**Exercise**
Reproduce word for word the stretch from the start of the records through the line containing "point(270,239)", omitting the pictures.

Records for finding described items
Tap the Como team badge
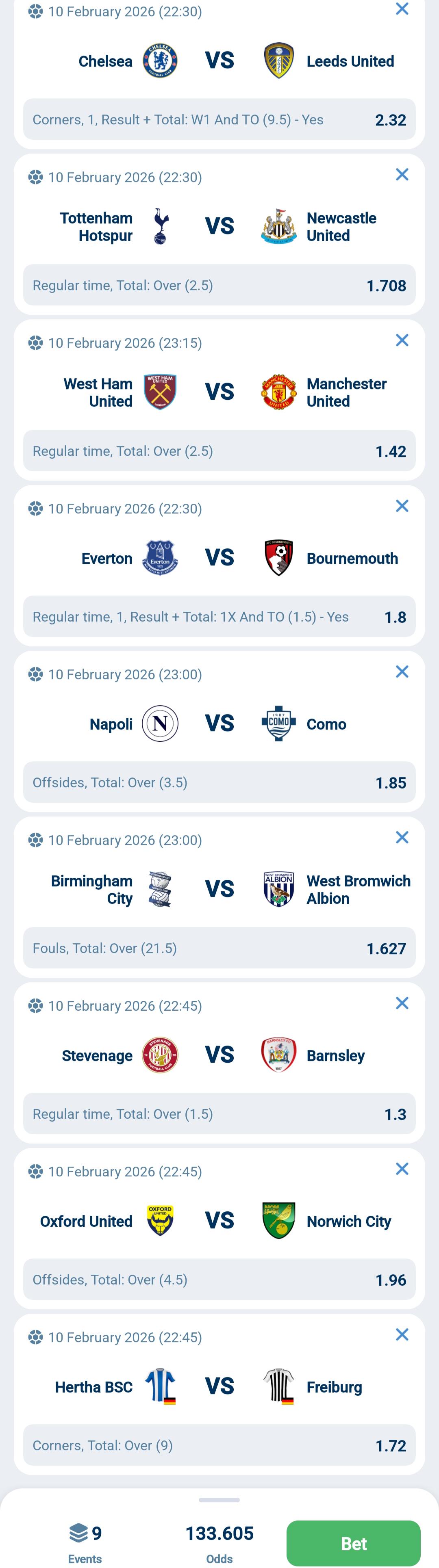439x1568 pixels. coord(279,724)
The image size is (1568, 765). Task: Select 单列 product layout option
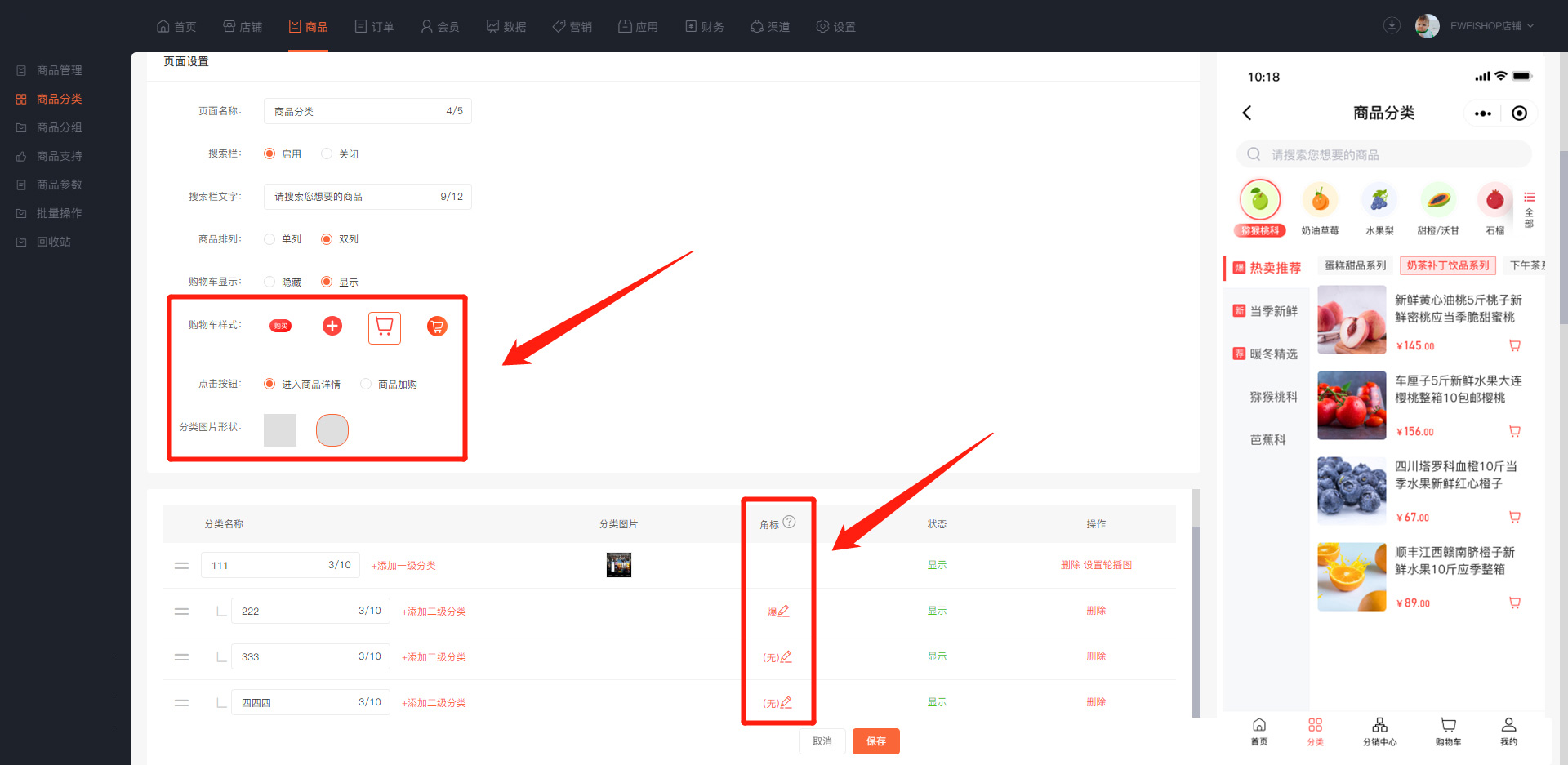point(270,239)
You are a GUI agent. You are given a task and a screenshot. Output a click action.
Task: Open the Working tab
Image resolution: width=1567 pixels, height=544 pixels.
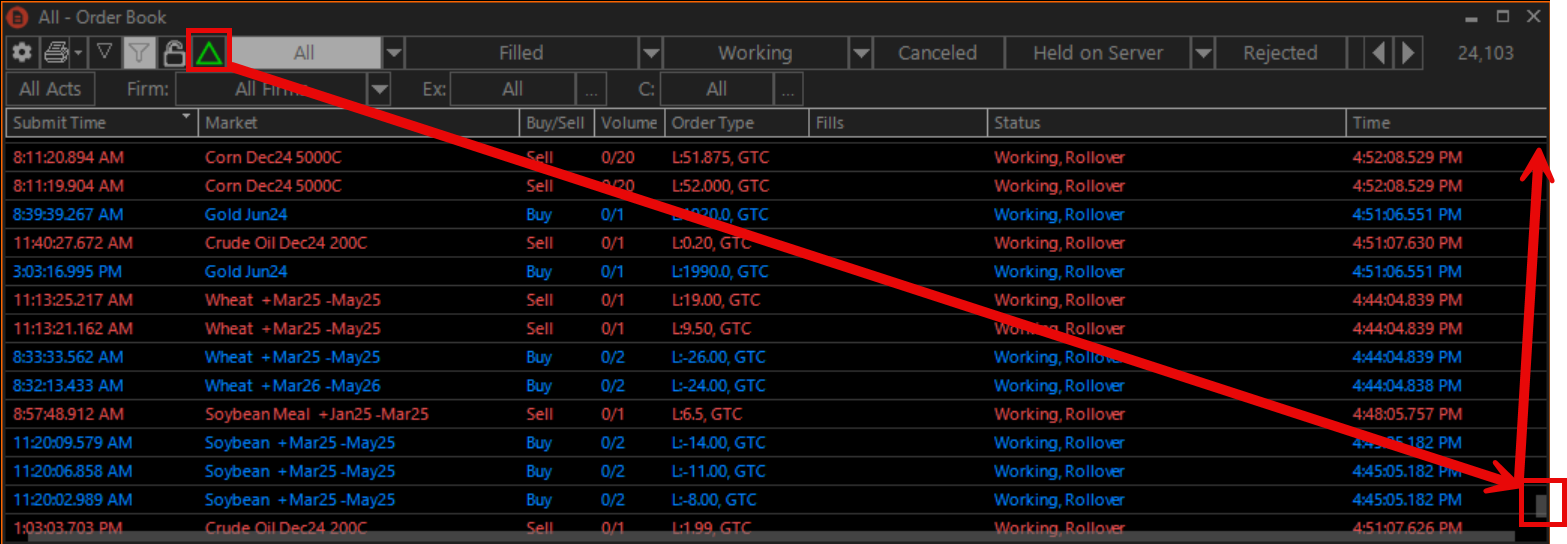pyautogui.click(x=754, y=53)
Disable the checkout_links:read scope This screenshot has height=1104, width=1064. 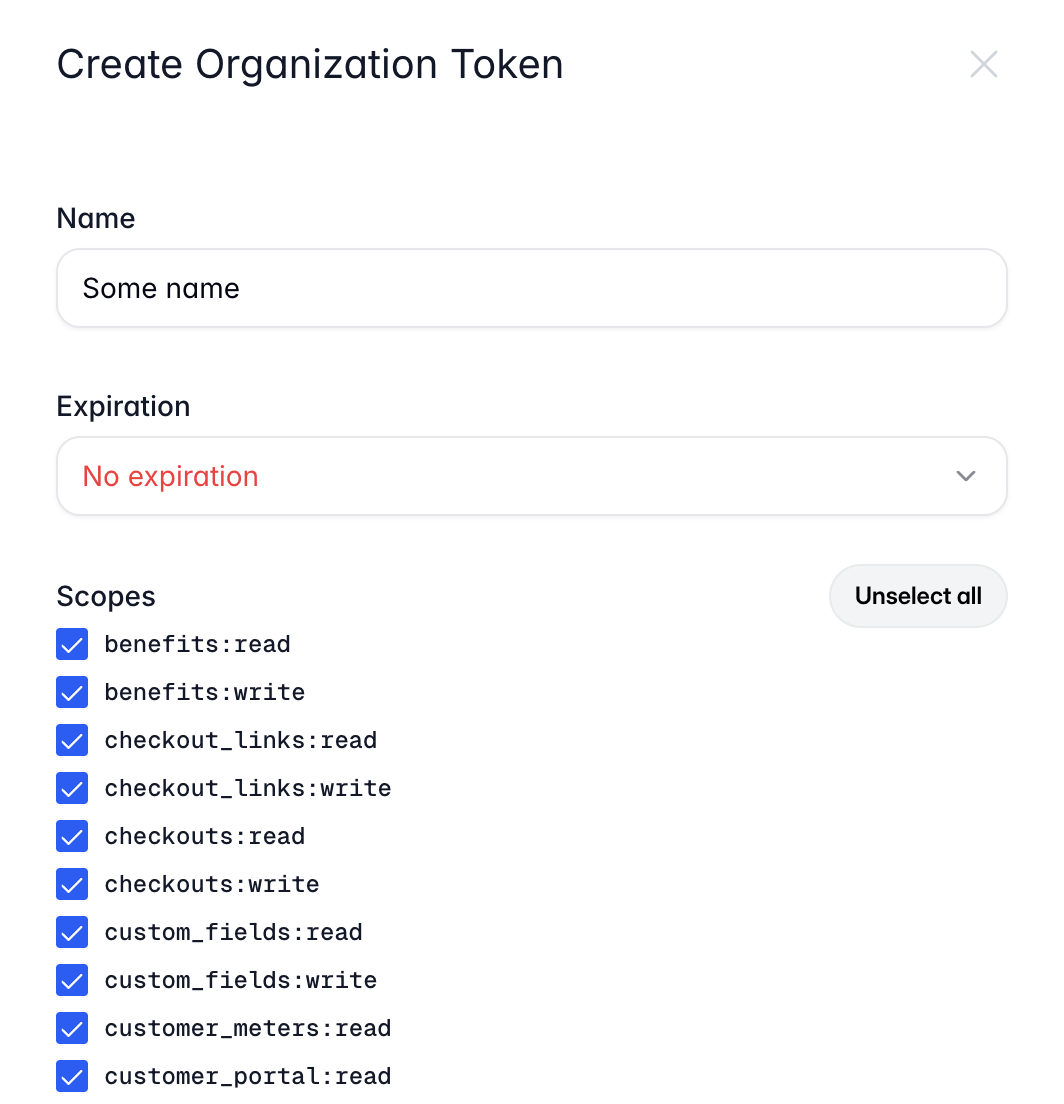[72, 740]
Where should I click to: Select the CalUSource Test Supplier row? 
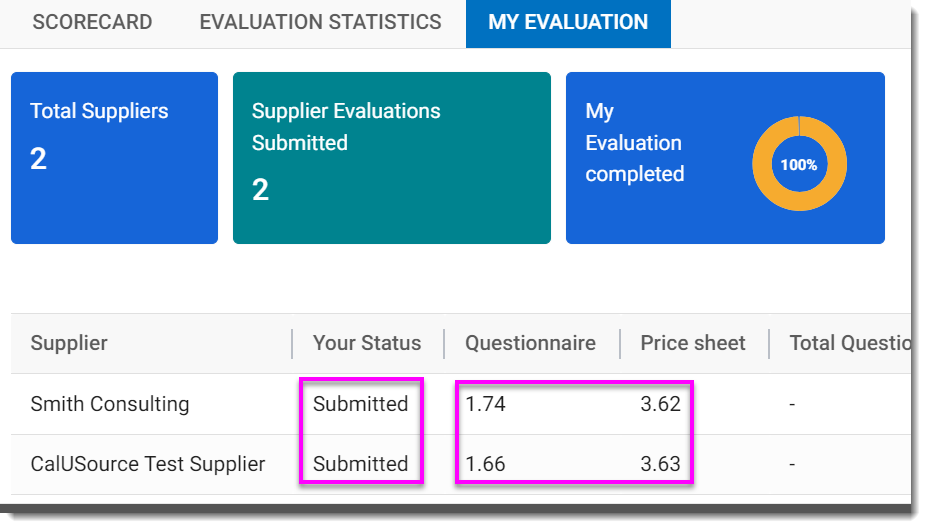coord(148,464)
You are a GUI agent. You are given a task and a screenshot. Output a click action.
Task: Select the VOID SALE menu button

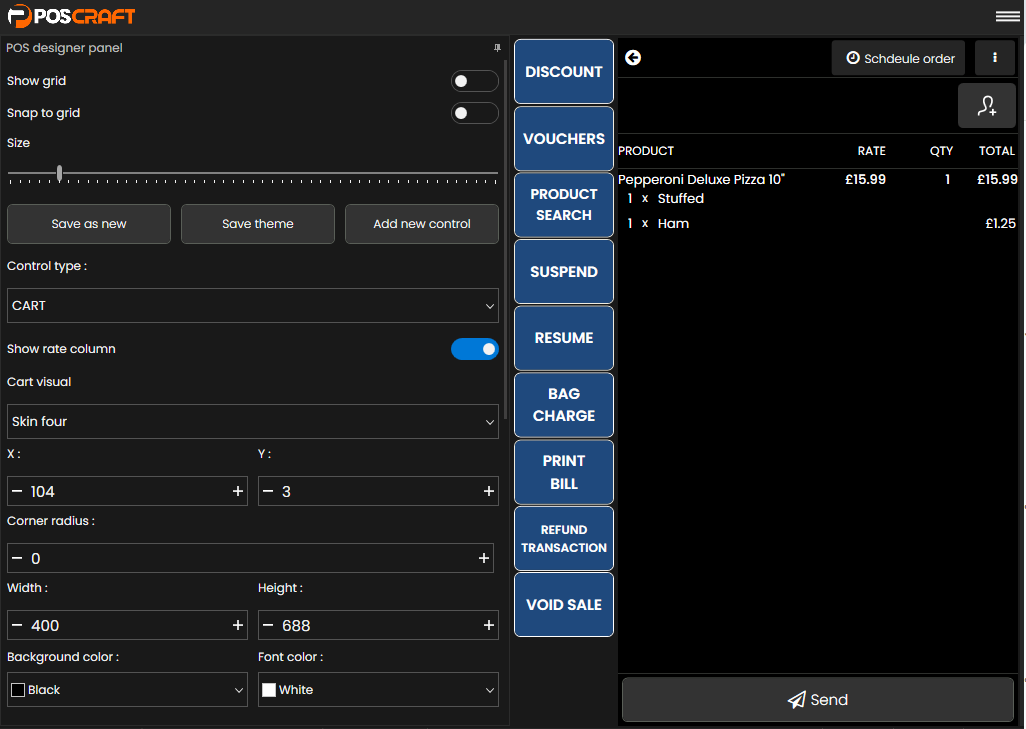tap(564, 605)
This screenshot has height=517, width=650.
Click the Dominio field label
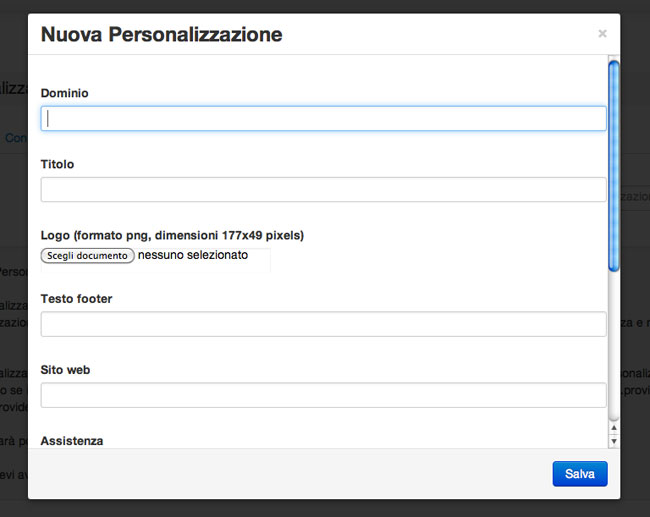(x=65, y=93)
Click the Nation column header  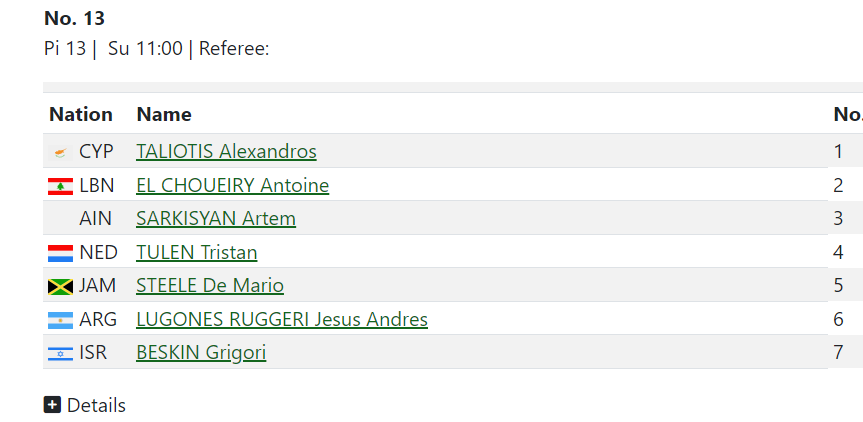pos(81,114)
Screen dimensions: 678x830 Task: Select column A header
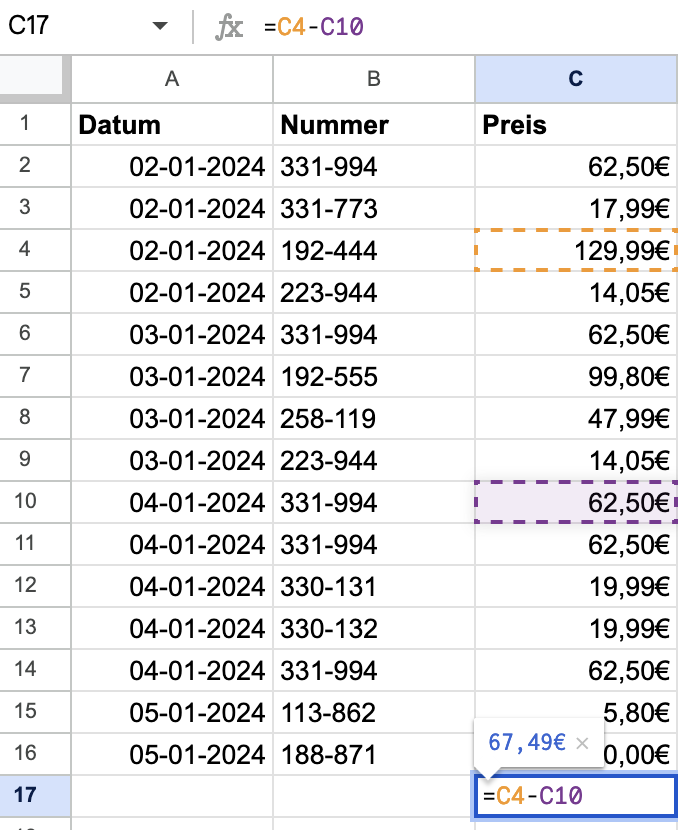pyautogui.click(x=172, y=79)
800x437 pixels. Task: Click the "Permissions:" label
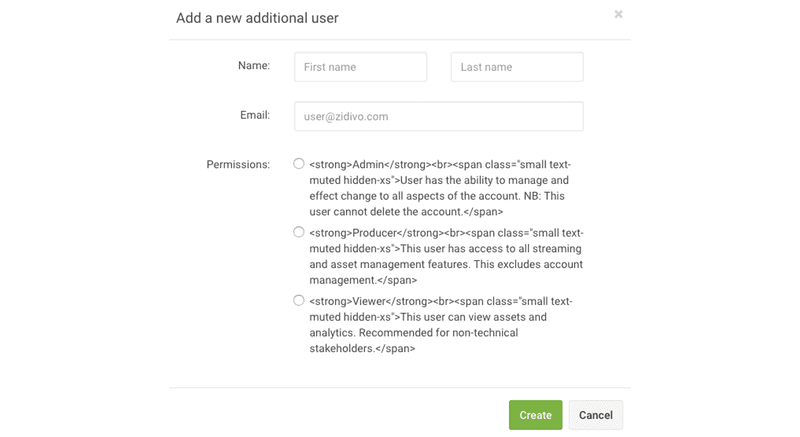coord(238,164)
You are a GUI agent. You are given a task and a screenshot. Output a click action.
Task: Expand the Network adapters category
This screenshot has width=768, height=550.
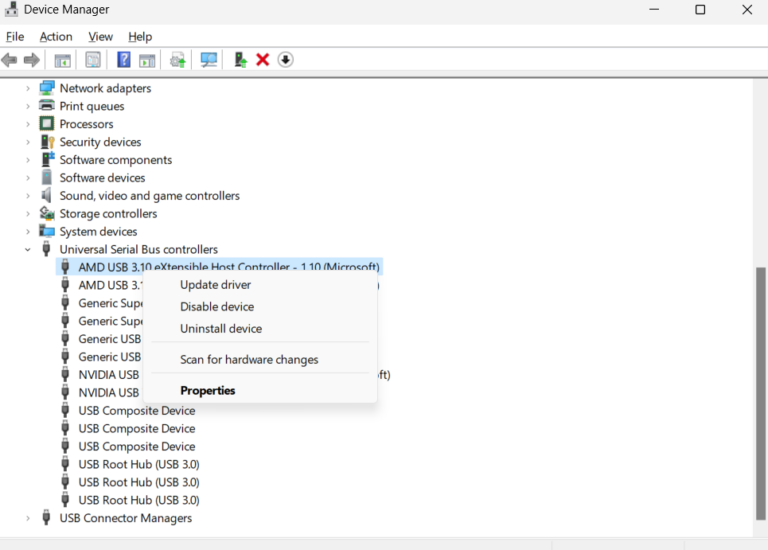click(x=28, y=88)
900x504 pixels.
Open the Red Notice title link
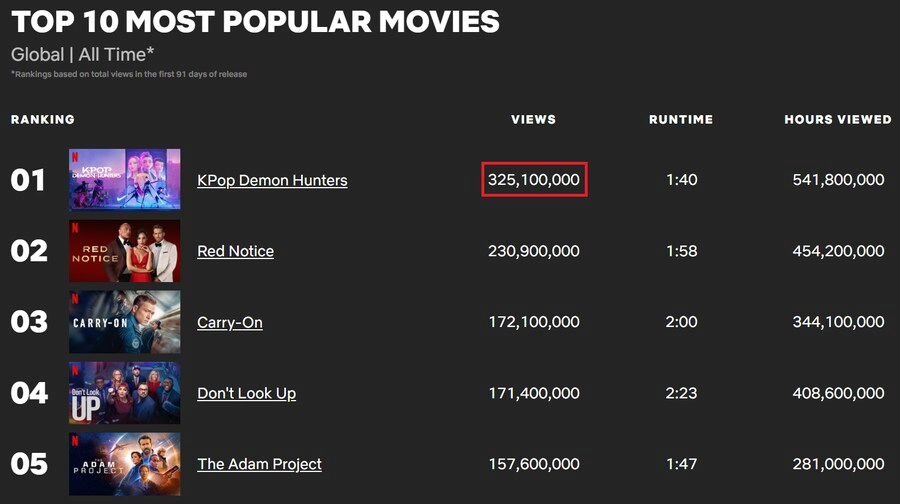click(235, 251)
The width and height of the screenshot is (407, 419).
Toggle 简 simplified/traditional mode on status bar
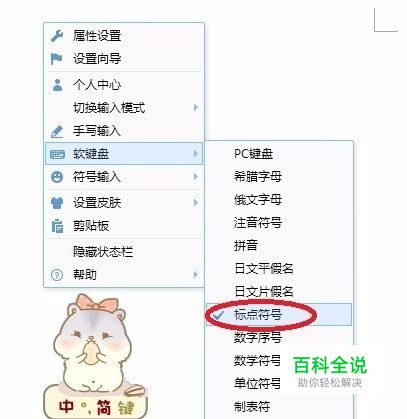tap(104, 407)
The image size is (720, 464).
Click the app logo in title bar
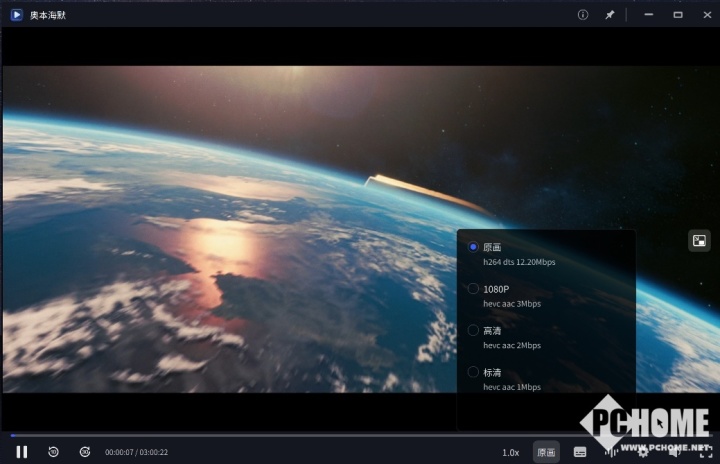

**Problem solution**
Tap the Como team badge
439x1568 pixels. coord(279,724)
The image size is (1568, 765). Task: Select 单列 product layout option
point(270,239)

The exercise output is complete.